Crónica | Acto de graduación de Ciencias de la Educación Cuatrocientos alumnos del campus se despidieron ayer de la Universidad para enfrentarse a una nueva vida enfocada hacia al mundo laboral

02 jul 2005 . Actualizado a las 07:00 h.

Ebullición en el exterior y en el interior. Fuera por las altas temperaturas y dentro del auditorio porque allí se cocía la despedida de 400 nuevos profesionales. Los alumnos de Ciencias de la Educación del campus de Ourense celebraron ayer el acto de graduación. No faltaba nadie, titulados, familiares y amigos. Bueno, faltó el más importante. Su ausencia propició un retraso en el acto. Y es que el anónimo olvidadizo, en cuestión, era el encargado de portar la lista de los alumnos. Al final, organización estudiantil.
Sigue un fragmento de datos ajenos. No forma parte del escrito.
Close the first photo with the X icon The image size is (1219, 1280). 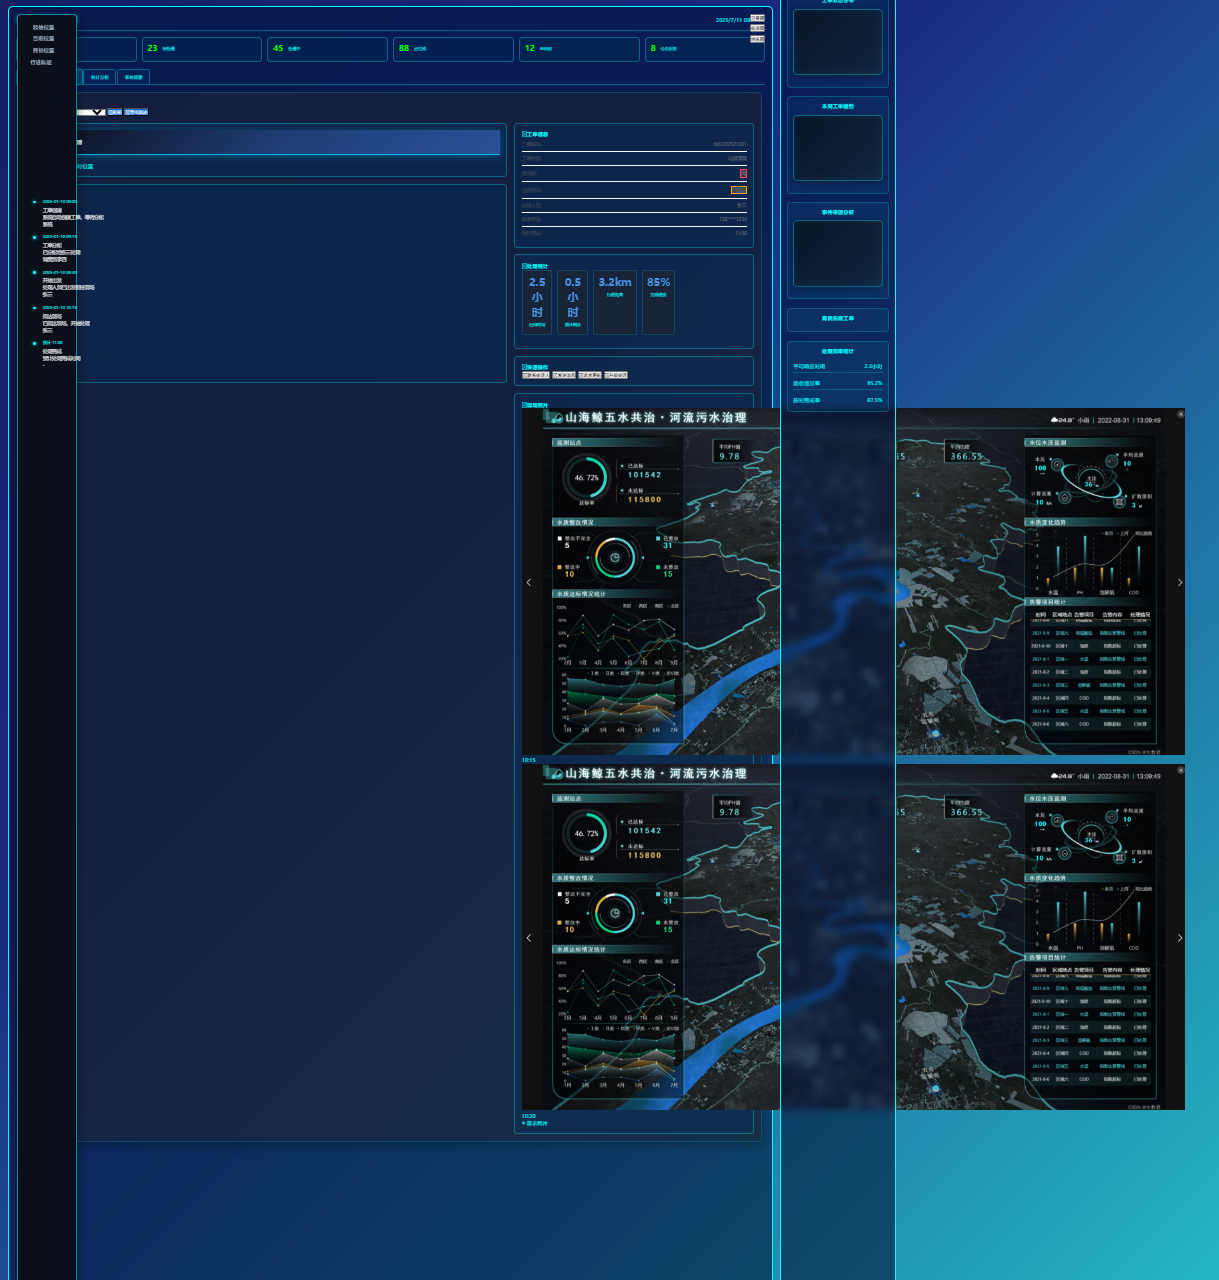coord(1180,414)
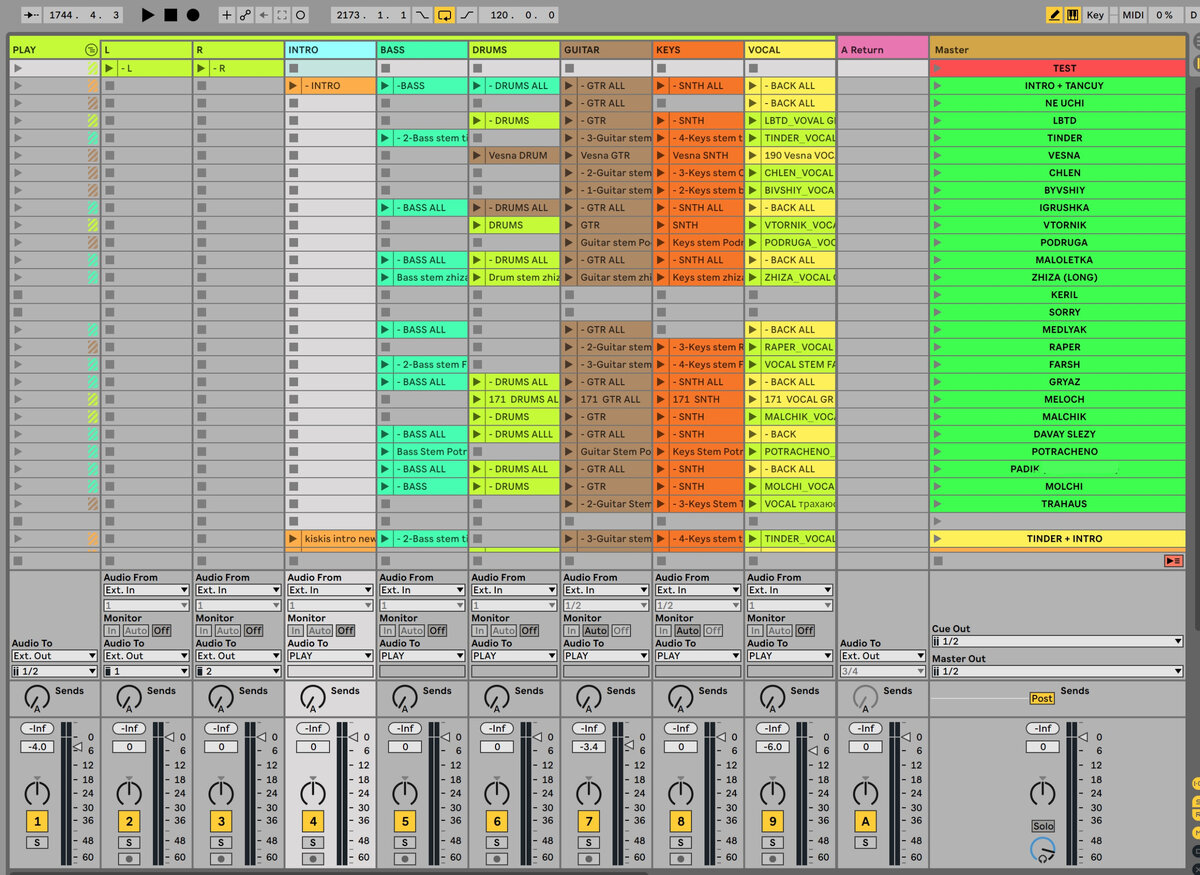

En cinco minutos ya hay una lista realizada de puño y letra por los alumnos, que sirvió de guión. Tras la actuación del Coro de la Facultad de Ciencias de la Educación de Pontevedra, cuyos alumnos cambiaron la playa por Ourense, comenzó el acto oficial marcado en todo momento por el sentido del humor. Un humor, en palabras de Xosé Manuel Cid decano de la facultad de Ciencias de la Educación, que no deberán perder los ya diplomados en el ejercicio de sus profesiones. «Esta promoción coincide na esperanza da reforma educativa e da política social», significó Cid. En dos turnos El acto tuvo que ser dividido en dos partes, ya que el auditorio no cuenta con espacio suficiente para todos. Tantos, que algún que otro quebradero de cabeza hubo para encontrar un aparcamiento. Mientras los primeros recibían sus azules bandas y sus respectivos diplomas (los alumnos de Trabajo Social, Educación Primaria y Educación Social) en el exterior del recinto familiares y resto de alumnos, (en este caso de Línguas Estranxeiras, Educación Especial e Psicopedagoxía), esperaba su segundo turno de graduación. Alumnos, profesores y padrinos de la promociones incidieron en dos puntos. El primero de ellos una petición: respeto a su trabajo. Y con el segundo recuerdan que su promoción 2002-2005 se formó con el Prestige y con la guerra de Irak (entre otros acontecimientos) por lo que su ansia de ayudar y servir a los demás cobra una especial importancia. El discurso de los alumnos estuvo lleno de añoranzas y recuerdos, de conversaciones de cafetería, de fiestas y, como no, de exámenes y de muchas noches sin dormir. Ahora les espera encontrar un trabajo. Antes fue la formación y ahora será el empleo su ruta a seguir en los próximos años. Pero todavía ayer fue un día de felicitaciones, de alegría, de intercambio de teléfonos y de promesas de encuentros futuros.